**Prompt:**
Return verbatim the run of lines that opens with the line holding "Instruction: Expand the" and closes with the last line of the records.

**Given data:**
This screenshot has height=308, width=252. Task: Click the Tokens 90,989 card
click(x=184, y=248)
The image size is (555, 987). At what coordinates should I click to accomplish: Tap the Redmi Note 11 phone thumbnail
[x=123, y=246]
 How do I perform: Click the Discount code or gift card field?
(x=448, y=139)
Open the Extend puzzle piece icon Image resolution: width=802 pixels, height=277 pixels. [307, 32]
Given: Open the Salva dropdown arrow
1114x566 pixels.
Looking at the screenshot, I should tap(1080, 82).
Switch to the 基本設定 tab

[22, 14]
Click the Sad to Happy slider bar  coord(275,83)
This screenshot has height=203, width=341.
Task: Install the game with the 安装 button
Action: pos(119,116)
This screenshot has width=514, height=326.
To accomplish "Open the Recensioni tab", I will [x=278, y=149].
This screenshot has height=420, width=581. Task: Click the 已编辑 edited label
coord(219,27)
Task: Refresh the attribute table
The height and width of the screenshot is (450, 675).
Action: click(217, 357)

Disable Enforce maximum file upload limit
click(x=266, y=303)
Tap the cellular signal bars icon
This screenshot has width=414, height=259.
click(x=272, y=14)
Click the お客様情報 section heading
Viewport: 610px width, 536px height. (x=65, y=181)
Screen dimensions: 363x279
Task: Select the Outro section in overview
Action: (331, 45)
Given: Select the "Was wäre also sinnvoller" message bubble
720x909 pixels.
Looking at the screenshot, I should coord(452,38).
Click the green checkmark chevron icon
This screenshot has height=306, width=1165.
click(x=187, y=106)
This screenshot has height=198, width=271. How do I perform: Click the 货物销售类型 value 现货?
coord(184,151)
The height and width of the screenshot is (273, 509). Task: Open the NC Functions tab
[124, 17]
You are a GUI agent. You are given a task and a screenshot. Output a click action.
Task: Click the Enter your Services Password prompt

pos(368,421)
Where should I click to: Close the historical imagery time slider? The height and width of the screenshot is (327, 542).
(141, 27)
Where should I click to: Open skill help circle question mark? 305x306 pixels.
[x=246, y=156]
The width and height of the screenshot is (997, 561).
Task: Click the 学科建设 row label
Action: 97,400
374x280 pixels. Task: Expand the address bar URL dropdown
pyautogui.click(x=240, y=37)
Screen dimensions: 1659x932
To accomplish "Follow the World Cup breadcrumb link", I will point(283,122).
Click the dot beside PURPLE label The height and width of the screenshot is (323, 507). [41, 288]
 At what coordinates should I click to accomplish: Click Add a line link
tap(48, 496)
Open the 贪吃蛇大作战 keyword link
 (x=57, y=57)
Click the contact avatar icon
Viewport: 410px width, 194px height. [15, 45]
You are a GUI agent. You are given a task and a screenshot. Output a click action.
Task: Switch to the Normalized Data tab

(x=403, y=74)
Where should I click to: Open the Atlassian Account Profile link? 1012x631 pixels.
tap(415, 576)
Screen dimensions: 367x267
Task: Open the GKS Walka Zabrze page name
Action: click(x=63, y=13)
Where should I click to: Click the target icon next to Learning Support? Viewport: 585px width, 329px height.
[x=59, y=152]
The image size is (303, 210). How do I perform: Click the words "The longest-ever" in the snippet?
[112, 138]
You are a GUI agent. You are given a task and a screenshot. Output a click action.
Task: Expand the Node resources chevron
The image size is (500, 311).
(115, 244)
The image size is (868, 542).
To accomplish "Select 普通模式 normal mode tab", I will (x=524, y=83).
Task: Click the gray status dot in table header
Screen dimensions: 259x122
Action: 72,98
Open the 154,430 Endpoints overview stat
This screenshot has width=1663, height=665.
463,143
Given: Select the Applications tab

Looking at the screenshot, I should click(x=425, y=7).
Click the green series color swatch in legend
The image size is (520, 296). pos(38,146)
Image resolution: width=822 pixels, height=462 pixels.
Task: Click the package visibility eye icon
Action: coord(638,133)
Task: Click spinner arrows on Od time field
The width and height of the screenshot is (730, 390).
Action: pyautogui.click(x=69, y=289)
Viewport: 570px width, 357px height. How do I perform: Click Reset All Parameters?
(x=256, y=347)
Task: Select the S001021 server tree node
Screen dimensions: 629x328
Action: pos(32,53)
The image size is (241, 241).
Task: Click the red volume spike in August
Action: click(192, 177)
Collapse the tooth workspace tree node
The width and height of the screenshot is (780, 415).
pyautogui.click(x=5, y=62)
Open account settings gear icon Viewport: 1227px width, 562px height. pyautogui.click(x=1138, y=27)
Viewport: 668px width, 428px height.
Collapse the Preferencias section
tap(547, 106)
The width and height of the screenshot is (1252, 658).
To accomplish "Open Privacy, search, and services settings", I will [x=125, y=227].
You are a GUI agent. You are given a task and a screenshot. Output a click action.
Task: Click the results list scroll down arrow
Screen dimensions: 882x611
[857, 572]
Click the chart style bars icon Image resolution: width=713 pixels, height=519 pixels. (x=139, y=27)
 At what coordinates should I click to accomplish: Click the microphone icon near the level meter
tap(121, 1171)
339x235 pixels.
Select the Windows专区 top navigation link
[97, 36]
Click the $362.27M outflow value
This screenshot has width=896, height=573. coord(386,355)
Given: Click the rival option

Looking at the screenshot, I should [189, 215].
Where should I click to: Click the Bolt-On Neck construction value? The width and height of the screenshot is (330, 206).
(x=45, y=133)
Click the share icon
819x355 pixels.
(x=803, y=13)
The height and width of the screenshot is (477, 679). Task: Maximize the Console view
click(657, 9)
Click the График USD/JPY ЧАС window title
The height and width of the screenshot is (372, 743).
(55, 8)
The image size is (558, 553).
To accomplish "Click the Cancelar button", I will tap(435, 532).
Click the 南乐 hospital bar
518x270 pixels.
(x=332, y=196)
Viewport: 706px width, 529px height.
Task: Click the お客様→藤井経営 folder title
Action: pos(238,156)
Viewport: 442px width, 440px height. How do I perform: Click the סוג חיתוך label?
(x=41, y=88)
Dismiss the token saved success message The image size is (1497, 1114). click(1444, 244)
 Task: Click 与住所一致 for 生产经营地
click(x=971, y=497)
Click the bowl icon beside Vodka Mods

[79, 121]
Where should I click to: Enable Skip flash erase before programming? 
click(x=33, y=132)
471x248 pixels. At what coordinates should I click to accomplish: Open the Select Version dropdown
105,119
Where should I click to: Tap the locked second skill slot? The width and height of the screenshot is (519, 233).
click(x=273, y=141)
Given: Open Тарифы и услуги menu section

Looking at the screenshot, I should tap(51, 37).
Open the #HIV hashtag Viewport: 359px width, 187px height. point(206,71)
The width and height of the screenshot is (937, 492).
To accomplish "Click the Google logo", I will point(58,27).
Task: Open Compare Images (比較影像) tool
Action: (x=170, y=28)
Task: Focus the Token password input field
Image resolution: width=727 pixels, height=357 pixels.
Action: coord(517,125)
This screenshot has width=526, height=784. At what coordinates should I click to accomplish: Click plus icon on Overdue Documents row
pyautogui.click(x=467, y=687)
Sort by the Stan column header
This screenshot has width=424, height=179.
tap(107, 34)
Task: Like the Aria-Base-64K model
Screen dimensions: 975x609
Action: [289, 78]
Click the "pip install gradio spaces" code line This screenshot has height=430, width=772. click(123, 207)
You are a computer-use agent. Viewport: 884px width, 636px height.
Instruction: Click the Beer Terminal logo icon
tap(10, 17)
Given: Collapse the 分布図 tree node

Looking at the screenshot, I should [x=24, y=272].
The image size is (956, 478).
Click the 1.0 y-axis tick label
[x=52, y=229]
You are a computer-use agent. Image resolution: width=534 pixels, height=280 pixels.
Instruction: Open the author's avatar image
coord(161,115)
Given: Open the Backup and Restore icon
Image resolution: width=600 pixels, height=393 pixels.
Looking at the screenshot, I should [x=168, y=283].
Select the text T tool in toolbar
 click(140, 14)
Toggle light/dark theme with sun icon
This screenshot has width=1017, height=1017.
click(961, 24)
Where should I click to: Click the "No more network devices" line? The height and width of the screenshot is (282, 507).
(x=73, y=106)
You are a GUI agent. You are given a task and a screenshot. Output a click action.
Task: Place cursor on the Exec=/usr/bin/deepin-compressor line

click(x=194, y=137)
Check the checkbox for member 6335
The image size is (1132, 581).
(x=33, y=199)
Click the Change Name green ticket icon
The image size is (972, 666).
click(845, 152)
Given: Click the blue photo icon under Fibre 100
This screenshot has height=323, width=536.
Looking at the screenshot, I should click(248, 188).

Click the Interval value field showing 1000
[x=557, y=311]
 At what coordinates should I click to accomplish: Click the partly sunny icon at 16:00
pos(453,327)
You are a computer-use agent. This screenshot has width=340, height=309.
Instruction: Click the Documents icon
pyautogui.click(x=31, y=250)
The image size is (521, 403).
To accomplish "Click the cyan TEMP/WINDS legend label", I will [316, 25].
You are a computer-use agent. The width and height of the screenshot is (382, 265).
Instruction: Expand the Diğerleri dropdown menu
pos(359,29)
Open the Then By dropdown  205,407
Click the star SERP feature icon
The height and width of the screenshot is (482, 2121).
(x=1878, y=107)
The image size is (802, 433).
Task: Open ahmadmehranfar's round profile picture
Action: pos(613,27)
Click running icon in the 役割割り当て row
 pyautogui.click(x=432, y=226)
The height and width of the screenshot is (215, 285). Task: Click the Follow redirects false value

**Solution for this task:**
Instruction: Expand the Diğerleri dropdown menu
pos(359,29)
Open the Then By dropdown  205,407
Click the star SERP feature icon
The height and width of the screenshot is (482, 2121).
(x=1878, y=107)
The image size is (802, 433).
Task: Open ahmadmehranfar's round profile picture
Action: pos(613,27)
Click running icon in the 役割割り当て row
 pyautogui.click(x=432, y=226)
The height and width of the screenshot is (215, 285). Task: Click the Follow redirects false value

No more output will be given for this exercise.